Stefanutto, que está preso desde novembro do ano passado, foi interrogado sobre envolvimento dele com as fraudes levantadas, o relacionamento com as associações e decisões dele que autorizaram descontos.

O ex-presidente do INSS no governo de Luiz Inácio Lula da Silva (PT) negou ilegalidades da parte dele, mas passou a responsabilidade à Dataprev, empresa responsável pelos dados recebidos do INSS para descontos, segundo fontes envolvidas com a investigação.

No depoimento à PF, Stefanutto tentou se desvencilhar do caso e argumentou que trabalhou contra fraudes que já eram especuladas internamente. E que pediu informações à PF para gerir o órgão.

Procurada pela CNN Brasil, a Dataprev não se manifestou.

No ano passado, o ex-presidente do INSS Alessandro Stefanutto já havia culpado a Dataprev. Ele enviou um documento ao Congresso Nacional em resposta a um requerimento e disse que os dados da autorização dos descontos são passados diretamente pelas associações ao Dataprev (Empresa de Tecnologia e Informações da Previdência), que é o responsável por toda a operação sistêmica e processamento dos descontos.

"Note-se que o INSS não tem competência para realizar a averbação do desconto de mensalidade associativa e sequer dispõe de acesso ao sistema de troca de informações para inserir tais dados. Toda a operação sistêmica é processada via Dataprev, que é responsável pela operação sistêmica e pelo processamento dos descontos", pontuou no ofício.

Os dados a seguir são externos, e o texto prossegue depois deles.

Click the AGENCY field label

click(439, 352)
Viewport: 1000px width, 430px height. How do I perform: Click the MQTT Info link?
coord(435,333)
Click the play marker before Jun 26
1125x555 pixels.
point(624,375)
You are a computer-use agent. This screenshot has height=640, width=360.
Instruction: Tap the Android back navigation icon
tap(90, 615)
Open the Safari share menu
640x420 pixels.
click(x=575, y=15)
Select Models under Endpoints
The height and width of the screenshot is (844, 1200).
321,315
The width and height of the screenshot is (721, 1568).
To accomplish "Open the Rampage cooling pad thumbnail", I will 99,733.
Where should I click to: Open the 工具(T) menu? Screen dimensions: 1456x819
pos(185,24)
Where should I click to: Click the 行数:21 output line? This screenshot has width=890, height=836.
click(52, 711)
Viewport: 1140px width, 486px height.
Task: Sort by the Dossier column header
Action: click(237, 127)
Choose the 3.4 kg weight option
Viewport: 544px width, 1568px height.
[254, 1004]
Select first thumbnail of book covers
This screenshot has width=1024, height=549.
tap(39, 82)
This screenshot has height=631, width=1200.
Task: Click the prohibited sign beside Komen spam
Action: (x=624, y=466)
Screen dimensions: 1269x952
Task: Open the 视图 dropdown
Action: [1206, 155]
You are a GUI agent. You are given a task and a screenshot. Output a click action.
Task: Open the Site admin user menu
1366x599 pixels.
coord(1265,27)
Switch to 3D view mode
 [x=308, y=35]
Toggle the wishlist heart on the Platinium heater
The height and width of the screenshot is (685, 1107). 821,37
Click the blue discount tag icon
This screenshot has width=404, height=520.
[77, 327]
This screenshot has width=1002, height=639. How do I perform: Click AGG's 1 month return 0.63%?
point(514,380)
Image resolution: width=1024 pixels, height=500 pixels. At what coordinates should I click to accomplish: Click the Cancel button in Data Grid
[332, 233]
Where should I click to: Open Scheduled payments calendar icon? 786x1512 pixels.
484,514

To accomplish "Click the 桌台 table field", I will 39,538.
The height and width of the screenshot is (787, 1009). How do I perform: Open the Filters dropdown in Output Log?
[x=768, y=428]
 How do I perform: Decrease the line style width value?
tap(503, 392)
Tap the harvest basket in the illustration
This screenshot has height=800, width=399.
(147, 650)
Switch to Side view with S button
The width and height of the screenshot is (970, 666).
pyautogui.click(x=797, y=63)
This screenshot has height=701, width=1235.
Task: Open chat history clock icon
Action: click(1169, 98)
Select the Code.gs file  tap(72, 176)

No período de janeiro de 2024 a fevereiro de 2025 foram registradas 4.925 reclamações sobre descontos indevidos na Ouvidoria do INSS, mas que continuaram.

As respostas de Stefanutto foram assinadas no dia 7 de abril, 16 dias antes da operação da Polícia Federal e da CGU (Controladoria-Geral da União) em 23 do mesmo mês. O ex-presidente do INSS e outras quatro pessoas da cúpula da autarquia foram afastadas dos cargos.

Com o escândalo, Stefanutto acabou demitido do governo horas após a operação. Por sua vez, Carlos Lupi acabou deixando o cargo no dia 2 de maio, nove dias após a operação.